Pourquoi la liberté de la réflexion politique ne constitue-t-elle pas un danger politique selon Hannah Arendt ?

Conclusion

Ces extraits d'entretien sont donc particulièrement d'actualité - Hannah Arendt ayant bien situé la nature des problématiques qui allaient se présenter à l'Occident. En particulier, le régime politique républicain est un acquis historique qui ne peut se contenter de faire tradition ; en Europe, la république exige, pour être démocratique, un travail toujours recommencé d'éducation à l'esprit critique qui en est le moteur et la condition.

En effet, si le régime républicain rend possible la liberté, il la suppose à la fois : les hommes ne peuvent être protégés de l'arbitraire de la domination d'autres hommes qu'à la condition qu'ils aient le courage dont leur autonomie dépend. Arendt, reprenant la philosophie de Kant, montre que s'il est plus facile et moins effrayant de se soumettre à une tradition de servitude, la situation contemporaine n'exige rien de moins que la capacité à interroger sans cesse avec sa raison les idées et les principes dont on peut vouloir se réclamer. La tradition n'est un danger pour une communauté que lorsque celle-ci s'y identifie sans réfléchir. Ainsi, la réflexion ou la pensée suffisent à elles seules à se protéger de toute servitude sans pour autant se perdre dans un présent sans racines. Se savoir libre n'équivaut ni à se croire sans histoire ni à en absolutiser les termes. C'est la logique d'un héritage qui pour n'« être précédé par aucun testament », comme l'affirme René Char, n'en suppose pas moins la reprise critique.

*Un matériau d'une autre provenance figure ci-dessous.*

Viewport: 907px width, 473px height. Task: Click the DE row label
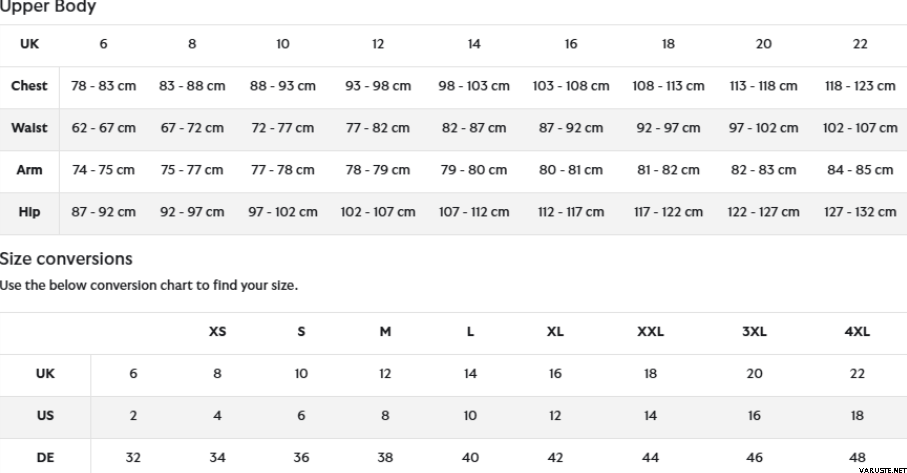tap(45, 457)
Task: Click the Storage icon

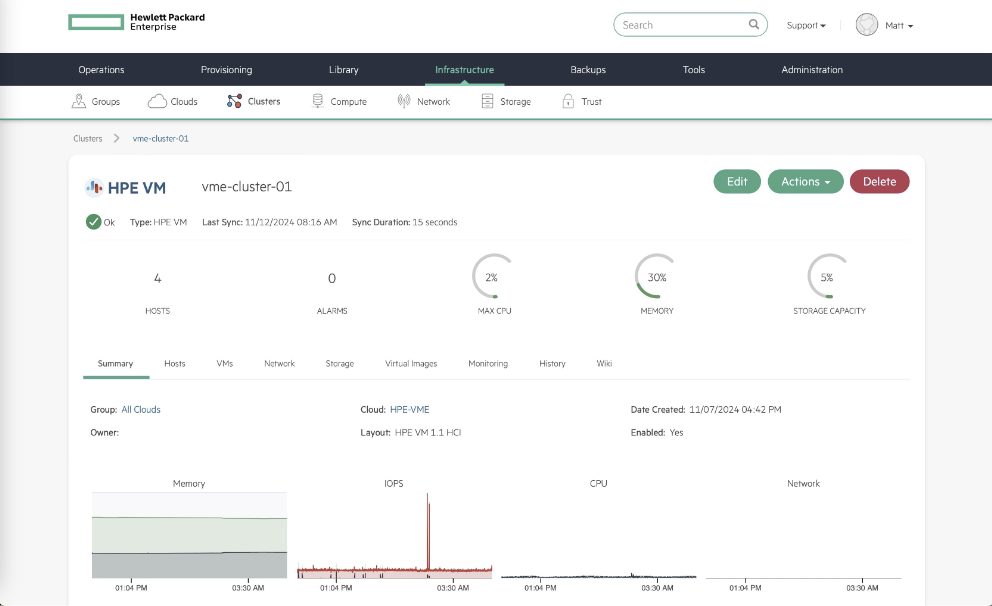Action: (488, 101)

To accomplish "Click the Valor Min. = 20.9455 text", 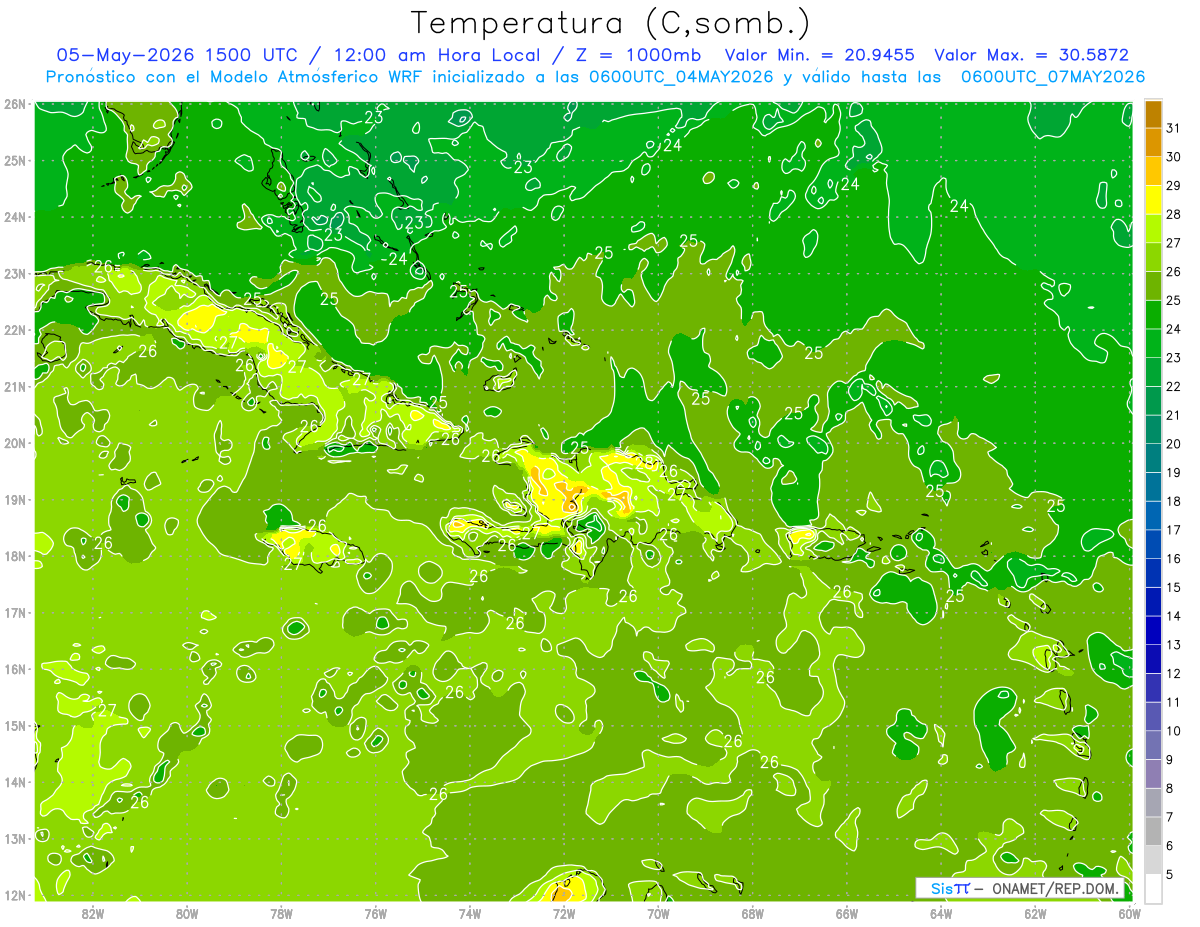I will coord(821,55).
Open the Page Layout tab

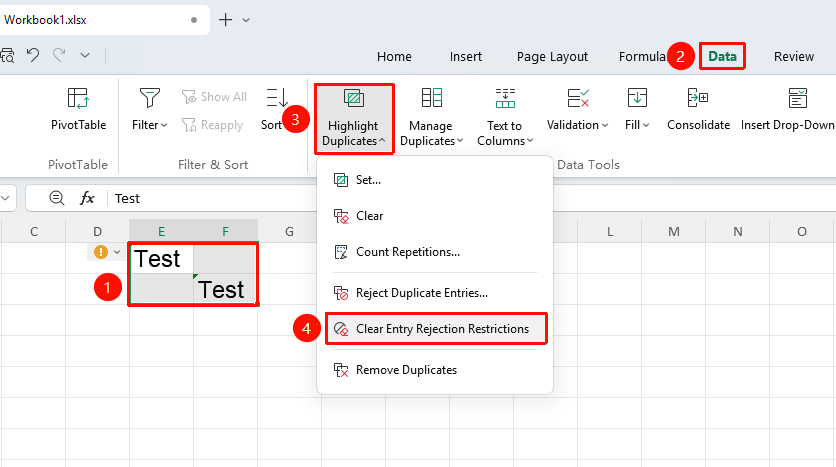552,57
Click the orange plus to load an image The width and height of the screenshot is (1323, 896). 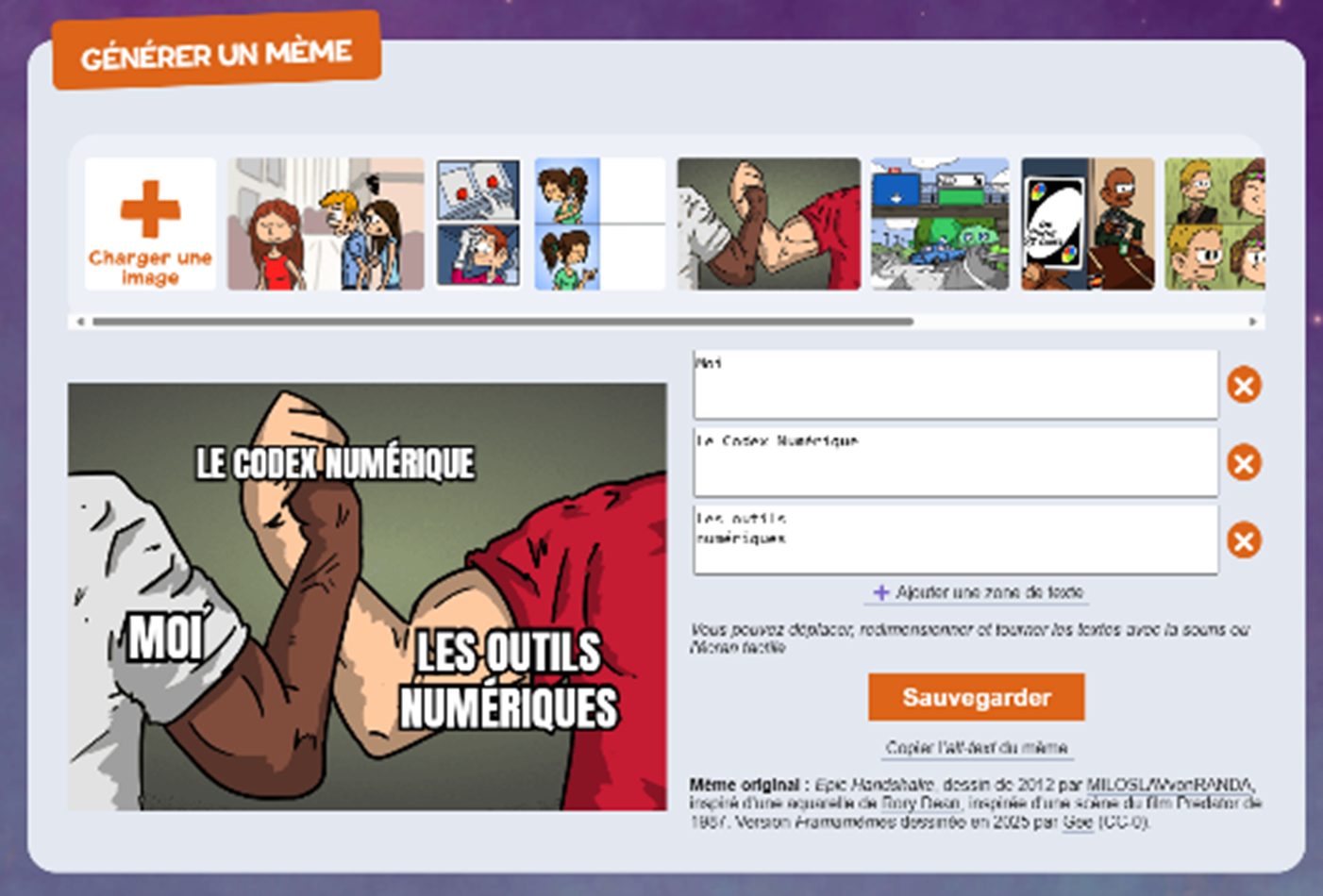point(150,208)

En somme, Hannah Arendt n'affirme rien d'autre que ceci : la seule manière de se protéger du totalitarisme, ce n'est pas de nier son histoire et sa culture, mais ce n'est pas non plus d'accepter de s'identifier sans réflexion à une tradition rassurante qui donne à chacun sa place et son destin ; la seule voie, c'est de lutter contre notre propre disposition à la crainte que génère la liberté dans l'exercice de la pensée.

Bibliographie succincte

  • Hannah Arendt, Les Origines du totalitarisme, Eichmann à Jérusalem, Gallimard, Quarto, Paris, 2002.
  • Hannah Arendt, L'Humaine condition, Gallimard, Quarto, Paris, 2012.
  • Annabel Herzog (coord.), Hannah Arendt, Totalitarisme et banalité du mal, PUF, Débats philosophiques, Paris, 2011.
  • Kant, Qu'est-ce que les Lumières ?, GF, Paris, 1991.
  • Kant, Critique de la faculté de juger, « Paragraphe 40 : Du goût comme une sorte de sensus communis. », Trad. Alain Renaut, Aubier, Bibliothèque philosophique, Paris, 1995.
  • Rousseau, Lettres écrites de la montagne, L'âge d'homme, 2008.